* Instruções das tarefas
a: Reescreva de forma mais curta o parágrafo do texto sobre contração espacial que começa com "Uma vez obtidas as transformações de Lorentz", mantendo os fatos principais.
b: Transcreva sem alterações o trecho do texto sobre contração espacial começando em "Uma vez obtidas" e seguindo até "L_0 = x_2 – x_1 .", inclusive.

* Texto fornecido
========================================================================

Revisando a contração espacial e dilatação temporal

Uma vez obtidas as transformações de Lorentz os efeitos da contração espacial e dilatação \ temporal se tornam mais fáceis de serem verificados. Suponha por exemplo, que queremos medir o comprimento de uma régua que tem uma ponta em \(x_1\) e a outra em \(x_2\). No referencial de repouso seu comprimento será
$$
L_0 = x_2 – x_1 .
$$

Para um observador em movimento, com velocidade \(v\) ao longo do comprimento da régua, seu comprimento será
$$
L = x_2^{\prime} \left( t^{\prime} \right) – x_1^{\prime} \left( t^{\prime}
\right) .
$$

Observe que as medidas de cada ponto devem ser feitas no mesmo instante, \(t^{\prime}\). De acordo com a transformação de Lorentz temos
$$
x^{\prime} = \gamma \left( x – vt \right) \Rightarrow x = \gamma \left(
x^{\prime} + vt^{\prime} \right)
$$

e, portanto,
$$
\begin{array}{cl}
x_2 = & \gamma \left( x_2^{\prime} + vt^{\prime} \right)\\
x_1 = & \gamma \left( x_1^{\prime} + vt^{\prime} \right)
\end{array} .
$$

Dai podemos concluir que o observador em movimento mede um comprimento \(L\) para a régua menor que o medido no referencial de repouso:
$$
L_0 = x_2 – x_1 = \gamma \left( x_2^{\prime} – x_1^{\prime} \right) =
\gamma L.

========================================================================

* Dados disponíveis
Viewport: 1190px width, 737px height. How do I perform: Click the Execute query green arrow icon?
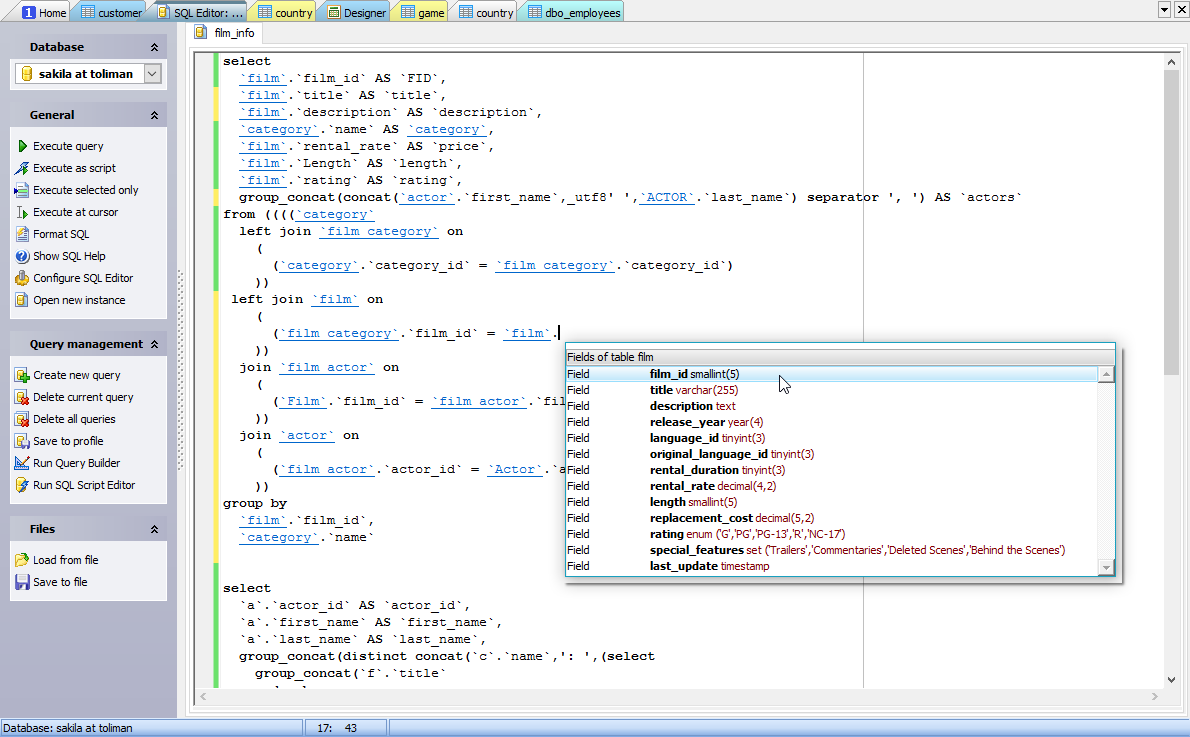pos(22,146)
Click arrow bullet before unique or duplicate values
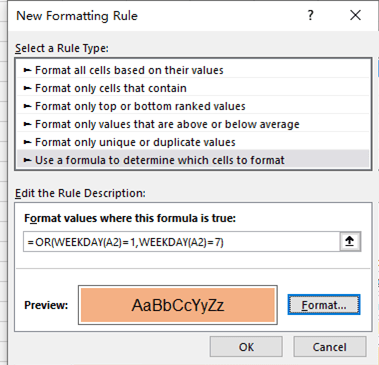Screen dimensions: 379x365 [27, 142]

========================================================================

* Respostas
a: Com as transformações de Lorentz, fica mais fácil verificar a contração espacial e a dilatação temporal. Por exemplo, uma régua tem pontas em x₁ e x₂. No referencial de repouso, seu comprimento é L₀ = x₂ − x₁.

b:
Uma vez obtidas as transformações de Lorentz os efeitos da contração espacial e dilatação \ temporal se tornam mais fáceis de serem verificados. Suponha por exemplo, que queremos medir o comprimento de uma régua que tem uma ponta em \(x_1\) e a outra em \(x_2\). No referencial de repouso seu comprimento será
$$
L_0 = x_2 – x_1 .